- Work to complete -
In your copy, reproduce each entry exactly and leave out the pictures.

- Provided records -

====

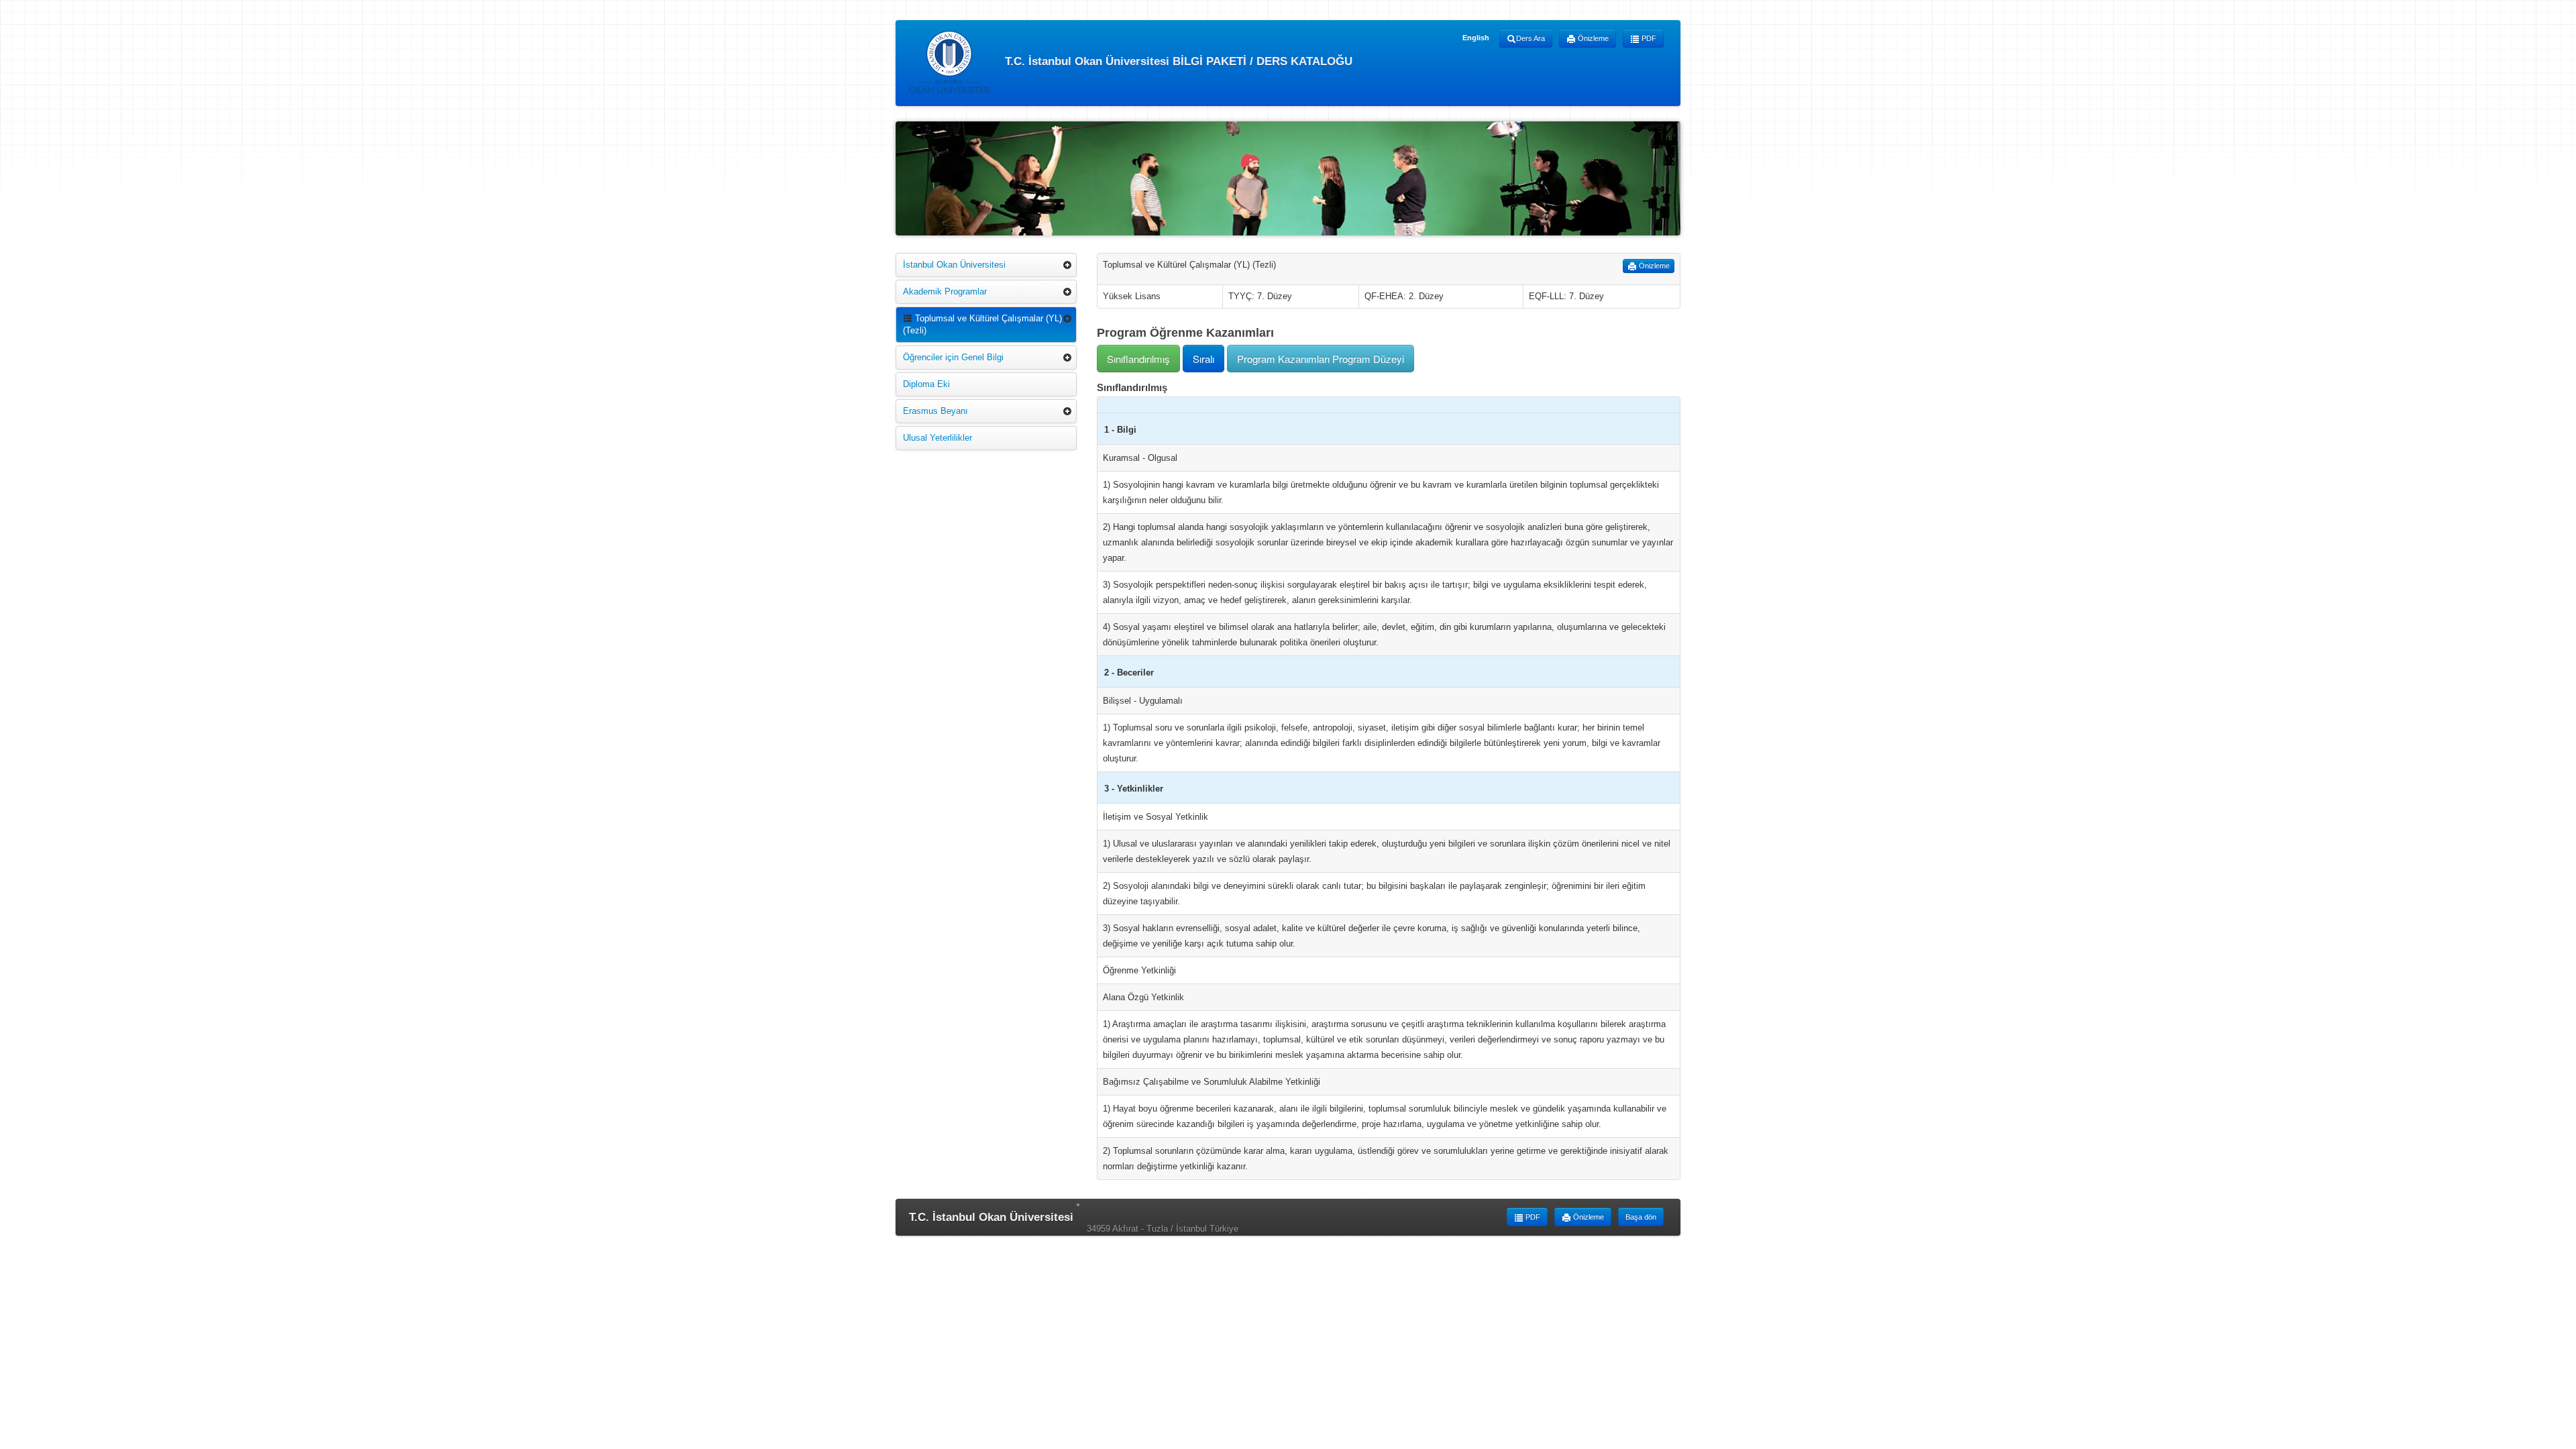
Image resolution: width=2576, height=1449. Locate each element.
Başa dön (1640, 1217)
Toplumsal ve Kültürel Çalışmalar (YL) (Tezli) (982, 324)
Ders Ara (1530, 38)
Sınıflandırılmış (1138, 359)
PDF (1648, 38)
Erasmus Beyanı (935, 411)
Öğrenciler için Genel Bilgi (953, 357)
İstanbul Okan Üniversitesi (954, 265)
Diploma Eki (926, 384)
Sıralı (1203, 359)
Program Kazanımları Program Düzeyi (1320, 359)
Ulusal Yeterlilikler (937, 438)
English (1475, 38)
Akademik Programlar (945, 291)
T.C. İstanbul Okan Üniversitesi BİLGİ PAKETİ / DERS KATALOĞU (1177, 60)
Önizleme (1592, 38)
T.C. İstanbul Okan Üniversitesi (991, 1217)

====

- Output -
Image resolution: width=2576, height=1449. Locate each element.
Başa dön (1640, 1217)
Toplumsal ve Kültürel Çalışmalar (YL) (Tezli) (982, 324)
Ders Ara (1530, 38)
Sınıflandırılmış (1138, 359)
PDF (1648, 38)
Erasmus Beyanı (935, 411)
Öğrenciler için Genel Bilgi (953, 357)
İstanbul Okan Üniversitesi (954, 265)
Diploma Eki (926, 384)
Sıralı (1203, 359)
Program Kazanımları Program Düzeyi (1320, 359)
Ulusal Yeterlilikler (937, 438)
English (1475, 38)
Akademik Programlar (945, 291)
T.C. İstanbul Okan Üniversitesi BİLGİ PAKETİ / DERS KATALOĞU (1177, 60)
Önizleme (1592, 38)
T.C. İstanbul Okan Üniversitesi (991, 1217)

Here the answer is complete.